» **Supplied records**:
BEGIN

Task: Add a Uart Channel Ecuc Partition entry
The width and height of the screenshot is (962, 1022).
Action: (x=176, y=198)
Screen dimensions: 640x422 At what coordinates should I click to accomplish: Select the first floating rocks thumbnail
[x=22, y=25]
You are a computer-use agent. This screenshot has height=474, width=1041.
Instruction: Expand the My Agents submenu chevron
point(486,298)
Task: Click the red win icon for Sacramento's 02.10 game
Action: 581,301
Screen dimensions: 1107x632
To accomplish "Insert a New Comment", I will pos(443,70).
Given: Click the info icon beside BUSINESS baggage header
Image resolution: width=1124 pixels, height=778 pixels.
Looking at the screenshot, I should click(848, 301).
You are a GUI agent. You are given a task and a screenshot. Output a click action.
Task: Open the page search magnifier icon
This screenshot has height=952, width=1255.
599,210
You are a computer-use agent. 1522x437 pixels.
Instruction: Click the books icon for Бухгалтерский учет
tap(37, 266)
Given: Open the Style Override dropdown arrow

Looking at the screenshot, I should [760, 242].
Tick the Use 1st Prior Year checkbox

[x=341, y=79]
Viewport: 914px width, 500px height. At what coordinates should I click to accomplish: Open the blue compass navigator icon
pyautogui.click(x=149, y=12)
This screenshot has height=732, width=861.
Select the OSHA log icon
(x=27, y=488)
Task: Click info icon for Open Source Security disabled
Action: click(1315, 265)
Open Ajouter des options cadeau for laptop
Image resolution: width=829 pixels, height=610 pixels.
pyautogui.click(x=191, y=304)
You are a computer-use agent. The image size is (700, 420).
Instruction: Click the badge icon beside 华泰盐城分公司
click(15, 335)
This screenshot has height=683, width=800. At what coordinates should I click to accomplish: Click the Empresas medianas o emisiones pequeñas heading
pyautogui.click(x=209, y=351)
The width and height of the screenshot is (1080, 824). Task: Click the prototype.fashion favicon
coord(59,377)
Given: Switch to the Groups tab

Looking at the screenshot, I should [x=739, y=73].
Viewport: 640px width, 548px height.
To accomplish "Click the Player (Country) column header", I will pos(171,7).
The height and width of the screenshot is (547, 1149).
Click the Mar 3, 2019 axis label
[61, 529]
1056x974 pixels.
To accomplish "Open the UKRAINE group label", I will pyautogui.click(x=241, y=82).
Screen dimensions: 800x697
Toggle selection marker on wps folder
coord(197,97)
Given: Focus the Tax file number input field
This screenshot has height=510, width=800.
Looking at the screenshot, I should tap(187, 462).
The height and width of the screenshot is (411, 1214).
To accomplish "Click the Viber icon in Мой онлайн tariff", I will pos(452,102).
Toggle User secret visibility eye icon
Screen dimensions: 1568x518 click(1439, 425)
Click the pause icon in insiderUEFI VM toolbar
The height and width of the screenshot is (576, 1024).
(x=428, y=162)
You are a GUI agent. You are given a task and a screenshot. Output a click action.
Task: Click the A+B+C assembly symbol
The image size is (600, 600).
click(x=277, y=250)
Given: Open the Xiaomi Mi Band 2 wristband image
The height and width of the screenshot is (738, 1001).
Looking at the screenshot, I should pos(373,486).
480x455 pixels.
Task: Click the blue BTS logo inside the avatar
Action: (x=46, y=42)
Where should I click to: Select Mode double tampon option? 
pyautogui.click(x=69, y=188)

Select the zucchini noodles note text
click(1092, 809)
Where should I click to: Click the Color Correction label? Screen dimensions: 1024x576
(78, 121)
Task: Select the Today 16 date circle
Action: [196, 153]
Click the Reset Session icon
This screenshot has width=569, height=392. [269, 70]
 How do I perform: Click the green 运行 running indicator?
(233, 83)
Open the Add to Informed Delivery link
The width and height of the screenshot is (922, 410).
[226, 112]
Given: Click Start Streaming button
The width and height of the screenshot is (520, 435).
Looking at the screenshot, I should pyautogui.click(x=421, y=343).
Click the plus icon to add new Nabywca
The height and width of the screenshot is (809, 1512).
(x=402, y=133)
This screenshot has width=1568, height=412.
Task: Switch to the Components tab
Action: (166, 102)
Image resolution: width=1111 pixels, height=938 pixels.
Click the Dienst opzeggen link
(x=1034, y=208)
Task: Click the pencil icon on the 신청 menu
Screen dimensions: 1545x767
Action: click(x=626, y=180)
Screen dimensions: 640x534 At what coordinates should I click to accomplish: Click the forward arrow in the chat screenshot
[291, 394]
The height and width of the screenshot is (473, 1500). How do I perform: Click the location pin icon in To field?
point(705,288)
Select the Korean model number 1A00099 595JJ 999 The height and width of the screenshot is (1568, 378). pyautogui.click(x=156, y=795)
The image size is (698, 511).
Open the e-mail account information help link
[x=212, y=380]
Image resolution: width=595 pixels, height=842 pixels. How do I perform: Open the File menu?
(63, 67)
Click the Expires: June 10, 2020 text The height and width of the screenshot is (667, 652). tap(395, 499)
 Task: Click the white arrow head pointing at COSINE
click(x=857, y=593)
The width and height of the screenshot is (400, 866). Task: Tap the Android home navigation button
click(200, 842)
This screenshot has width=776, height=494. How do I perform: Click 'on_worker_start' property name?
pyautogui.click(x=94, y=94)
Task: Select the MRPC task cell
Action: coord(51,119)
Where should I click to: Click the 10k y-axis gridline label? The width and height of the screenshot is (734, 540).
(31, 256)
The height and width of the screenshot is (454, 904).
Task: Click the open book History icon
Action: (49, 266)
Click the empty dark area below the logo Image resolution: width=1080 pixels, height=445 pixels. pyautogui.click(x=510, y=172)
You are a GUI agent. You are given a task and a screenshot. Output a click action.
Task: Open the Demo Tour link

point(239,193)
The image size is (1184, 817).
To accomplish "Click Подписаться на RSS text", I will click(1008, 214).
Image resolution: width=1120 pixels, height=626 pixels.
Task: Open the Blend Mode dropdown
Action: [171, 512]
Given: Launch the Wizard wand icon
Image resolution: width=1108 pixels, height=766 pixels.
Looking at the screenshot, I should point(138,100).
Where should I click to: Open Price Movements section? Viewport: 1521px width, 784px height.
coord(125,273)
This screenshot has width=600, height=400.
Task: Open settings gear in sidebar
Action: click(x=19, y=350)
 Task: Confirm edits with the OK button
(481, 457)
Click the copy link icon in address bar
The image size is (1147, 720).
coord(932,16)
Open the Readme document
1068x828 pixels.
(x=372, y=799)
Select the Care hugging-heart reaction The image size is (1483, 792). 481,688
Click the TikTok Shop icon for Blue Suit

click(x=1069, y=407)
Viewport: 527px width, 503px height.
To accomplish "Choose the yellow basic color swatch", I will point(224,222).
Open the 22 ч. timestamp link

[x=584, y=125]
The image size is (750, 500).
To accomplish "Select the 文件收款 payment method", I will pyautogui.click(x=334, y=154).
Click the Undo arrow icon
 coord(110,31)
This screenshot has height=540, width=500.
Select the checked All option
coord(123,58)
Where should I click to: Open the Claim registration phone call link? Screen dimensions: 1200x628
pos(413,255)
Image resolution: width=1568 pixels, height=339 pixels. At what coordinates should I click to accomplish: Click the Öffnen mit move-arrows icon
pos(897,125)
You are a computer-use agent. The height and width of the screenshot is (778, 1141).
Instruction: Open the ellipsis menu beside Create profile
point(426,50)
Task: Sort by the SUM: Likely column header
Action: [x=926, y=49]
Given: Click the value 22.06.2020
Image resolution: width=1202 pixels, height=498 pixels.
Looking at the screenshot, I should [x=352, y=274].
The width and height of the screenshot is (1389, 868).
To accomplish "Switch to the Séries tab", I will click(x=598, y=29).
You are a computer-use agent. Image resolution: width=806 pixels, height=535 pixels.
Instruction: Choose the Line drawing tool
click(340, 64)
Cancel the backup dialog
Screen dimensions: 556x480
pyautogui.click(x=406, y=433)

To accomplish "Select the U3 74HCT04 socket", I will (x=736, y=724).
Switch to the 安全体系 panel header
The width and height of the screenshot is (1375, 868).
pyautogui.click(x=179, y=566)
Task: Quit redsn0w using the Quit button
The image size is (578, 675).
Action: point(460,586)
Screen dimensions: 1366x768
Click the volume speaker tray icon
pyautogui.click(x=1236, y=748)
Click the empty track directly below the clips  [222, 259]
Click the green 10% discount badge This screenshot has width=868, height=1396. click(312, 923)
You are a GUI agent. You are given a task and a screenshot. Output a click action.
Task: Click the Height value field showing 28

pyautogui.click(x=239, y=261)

END

» **Your instructions**: Return only what runs from the line containing "Image resolution: width=1568" to the last line of the records above, both ends included, exactly as written.

» **Response below**:
Image resolution: width=1568 pixels, height=339 pixels. At what coordinates should I click to accomplish: Click the Öffnen mit move-arrows icon
pos(897,125)
You are a computer-use agent. The height and width of the screenshot is (778, 1141).
Instruction: Open the ellipsis menu beside Create profile
point(426,50)
Task: Sort by the SUM: Likely column header
Action: [x=926, y=49]
Given: Click the value 22.06.2020
Image resolution: width=1202 pixels, height=498 pixels.
Looking at the screenshot, I should [x=352, y=274].
The width and height of the screenshot is (1389, 868).
To accomplish "Switch to the Séries tab", I will click(x=598, y=29).
You are a computer-use agent. Image resolution: width=806 pixels, height=535 pixels.
Instruction: Choose the Line drawing tool
click(340, 64)
Cancel the backup dialog
Screen dimensions: 556x480
pyautogui.click(x=406, y=433)

To accomplish "Select the U3 74HCT04 socket", I will (x=736, y=724).
Switch to the 安全体系 panel header
The width and height of the screenshot is (1375, 868).
pyautogui.click(x=179, y=566)
Task: Quit redsn0w using the Quit button
The image size is (578, 675).
Action: point(460,586)
Screen dimensions: 1366x768
Click the volume speaker tray icon
pyautogui.click(x=1236, y=748)
Click the empty track directly below the clips  [222, 259]
Click the green 10% discount badge This screenshot has width=868, height=1396. click(312, 923)
You are a GUI agent. You are given a task and a screenshot. Output a click action.
Task: Click the Height value field showing 28

pyautogui.click(x=239, y=261)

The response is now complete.